The U.S. economy burned through an average of 20.46 million barrels of crude oil and related liquids each day last year, according to BP's (BP -0.20%) latest annual Statistical Review of World Energy. That was about 500,000 barrels per day (BPD), or 2.5%, more than 2017's total, and the largest demand increase in more than a decade. Overall, America accounted for 20.5% of the world's oil and related liquid consumption last year. (That includes liquid derivatives of coal and natural gas, as well as biodiesel and biogasoline products such as ethanol.) 

What was interesting, though, is that the amount of oil the U.S. used to make fuels like gasoline fell last year. Here's a look at what actually drove demand growth.

Multiple oil pumps at sunrise.

Image source: Getty Images.

Drilling down into what driving America's growing oil demand

BP breaks oil demand into four categories:

  1. Light distillates, which are refined into things like gasoline.
  2. Middle distillates, which are the types of oil used to make jet fuel, heating kerosene, and diesel.
  3. Fuel oils, which are used as a marine bunker fuel for ships, as well as for home heating.
  4. Others, which are the types of oil that are turned into solvents, wax, and lubricants. This category also includes natural gas liquids (NGLs) like liquid petroleum gas (LPG) and ethane, which petrochemical companies use as the raw materials in manufacturing plastics and chemical products.

BP's report found that one of America's significant drivers of oil demand was in middle distillates; consumption rose by 3.8% to nearly 6 million BPD. That was due in part to strong economic growth, which drove demand for diesel to fuel 18-wheelers and other commercial vehicles. In addition, America is exporting increasing qualities of diesel and jet fuel to global markets where prices are higher.

BP's report also showed that demand in the "other" category grew at an even stronger 7.2% pace to 4.6 million BPD. That was due mainly to the completion of new petrochemical complexes domestically. CP Chem, a joint venture between refiner Phillips 66 (PSX -1.86%) and oil giant Chevron (CVX -0.41%), was one of several companies that finished U.S. petrochemical expansion projects in early 2018. Phillips 66 and Chevron invested $6 billion into three facilities, one of which will crack ethane to produce 1.5 million metric tons of ethylene a year. Ethylene is the most common building block for plastics, which is what the other two CP facilities will convert it into.

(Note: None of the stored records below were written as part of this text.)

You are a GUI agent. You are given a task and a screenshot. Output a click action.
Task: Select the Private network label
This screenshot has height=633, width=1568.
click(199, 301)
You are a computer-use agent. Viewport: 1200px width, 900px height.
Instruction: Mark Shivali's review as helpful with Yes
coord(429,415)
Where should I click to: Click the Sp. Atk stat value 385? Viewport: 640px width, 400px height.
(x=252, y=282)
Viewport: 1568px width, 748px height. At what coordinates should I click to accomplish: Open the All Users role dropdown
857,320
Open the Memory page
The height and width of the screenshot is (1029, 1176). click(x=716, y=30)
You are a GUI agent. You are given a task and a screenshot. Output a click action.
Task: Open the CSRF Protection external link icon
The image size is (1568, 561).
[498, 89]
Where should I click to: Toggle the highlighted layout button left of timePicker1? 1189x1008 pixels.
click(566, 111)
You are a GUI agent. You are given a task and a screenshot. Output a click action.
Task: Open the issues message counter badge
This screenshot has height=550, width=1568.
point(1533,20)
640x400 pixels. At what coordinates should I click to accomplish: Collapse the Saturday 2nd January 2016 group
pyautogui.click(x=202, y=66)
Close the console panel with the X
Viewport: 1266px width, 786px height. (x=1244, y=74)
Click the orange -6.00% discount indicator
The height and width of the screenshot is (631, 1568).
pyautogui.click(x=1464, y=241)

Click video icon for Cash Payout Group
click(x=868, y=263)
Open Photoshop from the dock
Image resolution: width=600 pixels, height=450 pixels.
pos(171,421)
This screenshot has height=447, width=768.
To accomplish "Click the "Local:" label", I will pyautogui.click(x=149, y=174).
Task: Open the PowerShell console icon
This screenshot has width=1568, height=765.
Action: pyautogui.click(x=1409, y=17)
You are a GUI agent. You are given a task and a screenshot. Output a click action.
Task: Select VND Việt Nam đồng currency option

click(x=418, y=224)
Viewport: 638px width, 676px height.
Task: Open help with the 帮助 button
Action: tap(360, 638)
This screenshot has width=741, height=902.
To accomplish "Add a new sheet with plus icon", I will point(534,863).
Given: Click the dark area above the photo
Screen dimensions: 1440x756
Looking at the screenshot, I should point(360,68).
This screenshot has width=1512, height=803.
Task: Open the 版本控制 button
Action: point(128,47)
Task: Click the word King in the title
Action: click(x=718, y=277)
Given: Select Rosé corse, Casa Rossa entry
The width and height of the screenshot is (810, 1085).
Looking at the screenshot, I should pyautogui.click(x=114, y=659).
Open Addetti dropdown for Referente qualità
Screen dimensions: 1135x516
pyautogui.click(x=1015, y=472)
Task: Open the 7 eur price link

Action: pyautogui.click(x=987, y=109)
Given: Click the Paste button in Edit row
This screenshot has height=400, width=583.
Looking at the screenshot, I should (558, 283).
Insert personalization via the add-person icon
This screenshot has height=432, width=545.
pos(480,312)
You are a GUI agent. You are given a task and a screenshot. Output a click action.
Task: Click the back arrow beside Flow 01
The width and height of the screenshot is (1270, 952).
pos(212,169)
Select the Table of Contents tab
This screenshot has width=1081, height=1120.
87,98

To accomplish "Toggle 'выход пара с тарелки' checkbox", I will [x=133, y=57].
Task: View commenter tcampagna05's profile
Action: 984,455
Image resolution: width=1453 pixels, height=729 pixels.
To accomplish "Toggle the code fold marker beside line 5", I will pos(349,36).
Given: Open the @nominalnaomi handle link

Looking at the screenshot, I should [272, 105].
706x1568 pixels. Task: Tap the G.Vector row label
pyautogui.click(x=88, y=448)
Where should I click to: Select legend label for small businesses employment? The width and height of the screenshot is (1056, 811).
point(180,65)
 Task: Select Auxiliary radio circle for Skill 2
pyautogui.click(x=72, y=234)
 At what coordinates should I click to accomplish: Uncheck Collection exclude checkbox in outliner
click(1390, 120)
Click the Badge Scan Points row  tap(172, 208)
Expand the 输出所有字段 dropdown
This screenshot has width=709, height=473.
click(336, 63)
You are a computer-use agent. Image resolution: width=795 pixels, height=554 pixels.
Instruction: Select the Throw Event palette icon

While American refineries and petrochemical plants processed more oil and liquids to make diesel and petrochemicals, they refined less of it into products like gasoline and fuel oil. According to BP, oil used to make light distillates fell by 0.1% last year. That was due in large part to the increasing fuel efficiency of new vehicles. Meanwhile, the amount of oil used to make fuel oils fell by 5.9% due to warmer winter temperatures across the U.S., as well as the ongoing shift toward heating homes with cleaner-burning natural gas.

Refinery at twilight with a beautiful sky in the background.

Image source: Getty Images.

NGLs: America's new hot commodity

One of the key findings of BP's report is the growing demand for oil and liquids by petrochemical plants. BP's chief economist Dale Spencer stated that "the increased importance of petrochemicals in driving oil demand growth was also evident in the global production breakdown, with products most closely related to petrochemicals accounting for around half of the overall growth in demand."

America is a key driver of the rising demand for these liquids due to the recent completion of several petrochemical plants along the U.S. Gulf Coast -- and more such facilities are on the way. ExxonMobil, for example, recently approved the construction of a $2 billion expansion of its chemical plant in Baytown, Texas. Meanwhile, Phillips 66 and Chevron are considering investing between $5 billion and $6 billion on another new U.S. petrochemical expansion project that would turn ethane into ethylene.

In addition to consuming NGLs domestically, American companies are exporting increasing volumes of not only these liquids but their end products. Midstream companies such as Energy Transfer (ET 0.62%) and Enterprise Products Partners (EPD 0.66%) are building new facilities for the purpose. Last spring, Energy Transfer partnered with China's Satellite Petrochemical to construct a new ethane export facility along the U.S. Gulf Coast. It expects to compete the Orbit export terminal by the end of next year, which will enable it to ship 150,000 barrels of ethane per day to Satellite's facilities in China. Meanwhile, Enterprise Products Partners is expanding its world-leading LPG export capacity, and is also building a facility to export ethylene. As these facilities enter service, they'll drive further demand growth.

America is becoming a petrochemical powerhouse

While America's demand for oil and related liquids reached new heights last year, it's not because we're consuming more gasoline. Instead, our rising appetite was mainly due to the completion of several new petrochemical plants that turn liquids like NGLs into the building blocks of plastics. With the second wave of petrochemical plants coming, and more export capacity under construction, U.S. demand should continue rising.